▶ **Short task**
Pull out every line of the material that contains the string "chevron", copying each line in full.
====
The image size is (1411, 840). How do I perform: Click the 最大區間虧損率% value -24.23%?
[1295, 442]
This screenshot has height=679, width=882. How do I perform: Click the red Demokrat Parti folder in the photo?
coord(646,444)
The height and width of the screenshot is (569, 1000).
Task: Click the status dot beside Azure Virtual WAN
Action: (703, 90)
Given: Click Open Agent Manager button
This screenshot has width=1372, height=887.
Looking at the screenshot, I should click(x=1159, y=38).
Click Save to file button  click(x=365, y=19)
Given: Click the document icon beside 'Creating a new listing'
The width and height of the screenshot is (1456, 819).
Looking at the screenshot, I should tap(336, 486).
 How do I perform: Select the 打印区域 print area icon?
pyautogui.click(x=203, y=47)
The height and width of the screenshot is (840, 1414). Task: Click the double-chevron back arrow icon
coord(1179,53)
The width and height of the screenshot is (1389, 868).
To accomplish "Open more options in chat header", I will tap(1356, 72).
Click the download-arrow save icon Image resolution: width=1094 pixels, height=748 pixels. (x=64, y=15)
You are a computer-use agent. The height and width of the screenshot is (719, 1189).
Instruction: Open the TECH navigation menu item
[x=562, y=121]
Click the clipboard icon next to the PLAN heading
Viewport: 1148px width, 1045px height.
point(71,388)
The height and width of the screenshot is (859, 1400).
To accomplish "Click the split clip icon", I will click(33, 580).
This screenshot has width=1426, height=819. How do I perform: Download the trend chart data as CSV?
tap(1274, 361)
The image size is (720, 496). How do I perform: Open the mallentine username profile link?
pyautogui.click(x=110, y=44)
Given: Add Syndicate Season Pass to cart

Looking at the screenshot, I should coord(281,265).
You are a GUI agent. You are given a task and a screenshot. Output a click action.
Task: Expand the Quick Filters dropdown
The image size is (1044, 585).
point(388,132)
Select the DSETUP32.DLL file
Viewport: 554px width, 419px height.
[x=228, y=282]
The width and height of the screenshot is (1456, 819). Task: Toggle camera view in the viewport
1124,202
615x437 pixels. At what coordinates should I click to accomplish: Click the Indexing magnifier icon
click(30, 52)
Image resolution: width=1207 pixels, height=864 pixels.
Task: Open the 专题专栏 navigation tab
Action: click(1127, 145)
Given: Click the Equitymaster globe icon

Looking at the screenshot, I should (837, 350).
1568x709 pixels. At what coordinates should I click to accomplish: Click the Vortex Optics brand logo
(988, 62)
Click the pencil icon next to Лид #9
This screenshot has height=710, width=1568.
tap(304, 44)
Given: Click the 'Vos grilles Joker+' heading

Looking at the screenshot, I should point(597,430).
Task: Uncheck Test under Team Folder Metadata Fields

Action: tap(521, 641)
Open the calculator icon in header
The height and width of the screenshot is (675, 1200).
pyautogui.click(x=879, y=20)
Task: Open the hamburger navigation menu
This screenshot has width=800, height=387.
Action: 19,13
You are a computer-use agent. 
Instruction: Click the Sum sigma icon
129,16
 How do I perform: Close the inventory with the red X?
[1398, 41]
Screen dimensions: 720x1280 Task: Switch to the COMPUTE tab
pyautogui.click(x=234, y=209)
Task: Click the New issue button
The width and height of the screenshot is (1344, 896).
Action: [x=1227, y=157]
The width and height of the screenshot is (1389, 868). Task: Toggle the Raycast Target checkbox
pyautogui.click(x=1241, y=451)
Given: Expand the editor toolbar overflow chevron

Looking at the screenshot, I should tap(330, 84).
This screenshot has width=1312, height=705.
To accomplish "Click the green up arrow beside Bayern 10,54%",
====
▶ **Solution**
The height and width of the screenshot is (840, 1414). Task: Click the double-chevron back arrow icon
Given: Expand the editor toolbar overflow chevron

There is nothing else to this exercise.